TEMPO.CO, Sanaa - Kelompok anti-Houthi melakukan unjuk rasa dan memperingati revolusi ke-4 jatuhnya Presiden Ali Abdullah Saleh di Kota Taiz, Rabu, 11 Februari 2015. Aksi itu sekaligus dimaksudkan sebagai bentuk perlawanan terhadap kelompok Houthi yang telah mengambil alih kekuasaan pemerintahan Yaman.
Kegiatan jalanan itu berlangsung sehari setelah bentrokan di mana sedikitnya sembilan orang tewas dan 15 korban lainnya cedera di Kota Radda, Provinsi al-Bayda.
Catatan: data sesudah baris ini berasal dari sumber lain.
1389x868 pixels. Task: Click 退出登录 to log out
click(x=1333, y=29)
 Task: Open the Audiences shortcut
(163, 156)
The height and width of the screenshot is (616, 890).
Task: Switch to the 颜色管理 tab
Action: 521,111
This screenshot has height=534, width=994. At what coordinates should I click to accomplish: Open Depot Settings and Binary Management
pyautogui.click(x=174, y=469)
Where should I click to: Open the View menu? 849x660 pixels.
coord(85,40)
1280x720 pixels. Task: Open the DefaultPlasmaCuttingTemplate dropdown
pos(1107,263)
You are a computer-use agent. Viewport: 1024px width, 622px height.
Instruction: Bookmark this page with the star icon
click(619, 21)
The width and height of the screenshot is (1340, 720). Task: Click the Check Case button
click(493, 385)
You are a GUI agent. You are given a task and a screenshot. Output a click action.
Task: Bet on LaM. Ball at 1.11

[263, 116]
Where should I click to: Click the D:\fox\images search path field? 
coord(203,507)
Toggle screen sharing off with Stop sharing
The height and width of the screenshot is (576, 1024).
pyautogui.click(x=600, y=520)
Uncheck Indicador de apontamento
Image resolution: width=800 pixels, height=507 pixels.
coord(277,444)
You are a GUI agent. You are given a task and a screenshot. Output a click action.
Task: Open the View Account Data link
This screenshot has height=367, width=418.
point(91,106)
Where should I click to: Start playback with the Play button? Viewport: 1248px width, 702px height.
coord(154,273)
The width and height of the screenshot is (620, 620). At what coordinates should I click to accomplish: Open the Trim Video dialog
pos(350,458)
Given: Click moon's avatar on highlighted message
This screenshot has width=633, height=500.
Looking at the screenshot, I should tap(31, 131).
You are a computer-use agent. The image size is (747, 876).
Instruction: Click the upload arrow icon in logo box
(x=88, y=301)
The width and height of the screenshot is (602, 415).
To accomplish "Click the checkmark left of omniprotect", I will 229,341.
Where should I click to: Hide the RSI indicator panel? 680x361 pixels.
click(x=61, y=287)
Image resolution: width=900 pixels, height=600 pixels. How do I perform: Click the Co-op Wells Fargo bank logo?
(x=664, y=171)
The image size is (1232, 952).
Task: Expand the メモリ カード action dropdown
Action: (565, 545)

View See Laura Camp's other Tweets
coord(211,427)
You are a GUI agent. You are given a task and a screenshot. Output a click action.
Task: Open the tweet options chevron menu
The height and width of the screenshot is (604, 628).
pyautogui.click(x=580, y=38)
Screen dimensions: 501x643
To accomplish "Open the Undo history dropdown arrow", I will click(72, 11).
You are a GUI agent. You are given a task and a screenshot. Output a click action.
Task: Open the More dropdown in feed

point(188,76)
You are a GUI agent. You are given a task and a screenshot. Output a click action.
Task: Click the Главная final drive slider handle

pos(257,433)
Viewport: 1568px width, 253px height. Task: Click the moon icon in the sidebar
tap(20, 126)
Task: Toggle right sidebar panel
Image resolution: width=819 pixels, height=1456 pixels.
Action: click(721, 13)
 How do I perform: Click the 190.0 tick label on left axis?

Menurut sumber Al Jazeera, bentrok itu bermula ketika pasukan bersenjata Houthi bergerak mengambil alih kota dan mendapatkan perlawanan dari warga setempat.
“Eskalasi perlawanan terhadap kaum Houthi terjadi pada Selasa, 10 Februari 2015, menyusul langkah konsolidasi kelompok Syiah untuk mengambil alih kekuasaan,” ujar sumber Al Jazeera.
Makin panasnya suasana Yaman membuat beberapa negara menutup kantor kedutaannya di Sanaa. Salah satunya, Inggris. “Situasi keamanan di Yaman terus memburuk dalam beberapa hari ini,” kata Menteri Urusan Timur Tengah, Tobias Ellwood, dalam sebuah pernyataan. Sebelumnya, Selasa, 10 Februari 2015, Amerika Serikat juga mengosongkan kedutaannya demi keamanan.
Untuk memadamkan api perang di Yaman, Perserikatan Bangsa-Bangsa mencoba menjadi juru damai dalam perundingan perdamaian antara kaum Houthi dan sejumlah pihak. Upaya itu dilakukan sejak kelompok Syiah tersebut membubarkan parlemen setelah sebelumnya menguasai Istana Negara disusul pengunduran diri Presiden Yaman.